Jake Mathis, UC Berkeley undergraduate student from Marin County, California

The fieldwork includes geophysical surveys, archaeological testing and artifact analysis and is taking place until June 15 at North Idaho College by Yap-Keehn-Um Beach and near the Spokane River on the north end of campus.

“Fort Sherman is an ideal location to explore identity construction and negotiation in spaces of cultural meeting,” said Katrina Eichner, Ph.D., U of I assistant professor of anthropology. “It’s our hope that materials discovered here will allow for more diverse and nuanced understanding of the past.”

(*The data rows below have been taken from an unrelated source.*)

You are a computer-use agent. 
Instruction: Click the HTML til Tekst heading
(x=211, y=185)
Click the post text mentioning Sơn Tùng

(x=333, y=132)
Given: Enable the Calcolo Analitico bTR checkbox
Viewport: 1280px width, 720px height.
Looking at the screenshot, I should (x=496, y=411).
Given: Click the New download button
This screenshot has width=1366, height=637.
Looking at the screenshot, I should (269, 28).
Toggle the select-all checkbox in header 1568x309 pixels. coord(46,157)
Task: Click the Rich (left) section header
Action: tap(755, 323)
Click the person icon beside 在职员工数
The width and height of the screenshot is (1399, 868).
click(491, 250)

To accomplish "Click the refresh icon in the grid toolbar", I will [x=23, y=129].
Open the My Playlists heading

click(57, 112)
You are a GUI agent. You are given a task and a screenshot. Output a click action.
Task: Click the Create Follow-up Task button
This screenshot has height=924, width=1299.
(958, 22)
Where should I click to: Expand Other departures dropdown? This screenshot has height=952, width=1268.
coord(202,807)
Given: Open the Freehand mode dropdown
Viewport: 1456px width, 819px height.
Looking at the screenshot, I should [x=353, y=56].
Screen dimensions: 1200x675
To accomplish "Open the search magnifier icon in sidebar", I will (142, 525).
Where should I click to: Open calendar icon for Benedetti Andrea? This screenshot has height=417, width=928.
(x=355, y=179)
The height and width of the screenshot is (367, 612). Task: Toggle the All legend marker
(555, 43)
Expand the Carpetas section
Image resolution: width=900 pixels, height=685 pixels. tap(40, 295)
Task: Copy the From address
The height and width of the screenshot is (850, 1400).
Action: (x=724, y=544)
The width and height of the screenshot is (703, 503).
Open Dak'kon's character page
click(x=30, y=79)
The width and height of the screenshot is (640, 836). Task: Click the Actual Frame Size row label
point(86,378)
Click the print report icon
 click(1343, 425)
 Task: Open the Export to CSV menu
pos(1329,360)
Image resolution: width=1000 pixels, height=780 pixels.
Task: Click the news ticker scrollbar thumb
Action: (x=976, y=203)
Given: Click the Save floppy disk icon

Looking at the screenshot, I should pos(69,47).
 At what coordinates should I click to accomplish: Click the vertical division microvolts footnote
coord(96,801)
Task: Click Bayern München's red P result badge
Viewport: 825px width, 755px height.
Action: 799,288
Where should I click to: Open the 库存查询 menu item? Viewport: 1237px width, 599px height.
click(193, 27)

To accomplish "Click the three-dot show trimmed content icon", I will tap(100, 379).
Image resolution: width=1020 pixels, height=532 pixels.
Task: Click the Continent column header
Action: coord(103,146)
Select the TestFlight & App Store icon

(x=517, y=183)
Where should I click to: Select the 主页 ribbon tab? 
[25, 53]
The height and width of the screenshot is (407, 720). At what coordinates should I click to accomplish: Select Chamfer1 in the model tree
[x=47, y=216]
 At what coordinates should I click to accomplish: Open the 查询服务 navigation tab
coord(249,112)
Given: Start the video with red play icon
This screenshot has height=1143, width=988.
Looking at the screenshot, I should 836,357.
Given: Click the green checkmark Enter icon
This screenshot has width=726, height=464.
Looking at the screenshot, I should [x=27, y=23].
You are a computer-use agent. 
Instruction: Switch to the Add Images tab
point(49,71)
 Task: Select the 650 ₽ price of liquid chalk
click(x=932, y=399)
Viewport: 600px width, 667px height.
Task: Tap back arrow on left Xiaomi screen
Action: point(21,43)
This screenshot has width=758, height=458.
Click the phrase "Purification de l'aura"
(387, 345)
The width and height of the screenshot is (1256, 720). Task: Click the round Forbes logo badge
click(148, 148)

The military installation was established in 1878 on traditional Coeur d'Alene homeland known as Hnch'mqinkwe', according to the release.

“Stories of occupation in the West tend to focus on the roles of elite, white male military officers in hostile conflicts with Native American tribes,” said Eichner. “By focusing on this singular narrative, the stories and perspectives of a variety of historically marginalized groups are obscured in traditional heritage interpretations.”

Kristina McDonough, University of Idaho graduate student from Boise, Idaho

Community members are able to observe the excavations through June 12 between 8 a.m. and 11 a.m. or from 12:30 p.m. to 2:30 p.m. The research will result in a formal report given to the tribe, NIC and the U of I Bowers Archaeology Lab.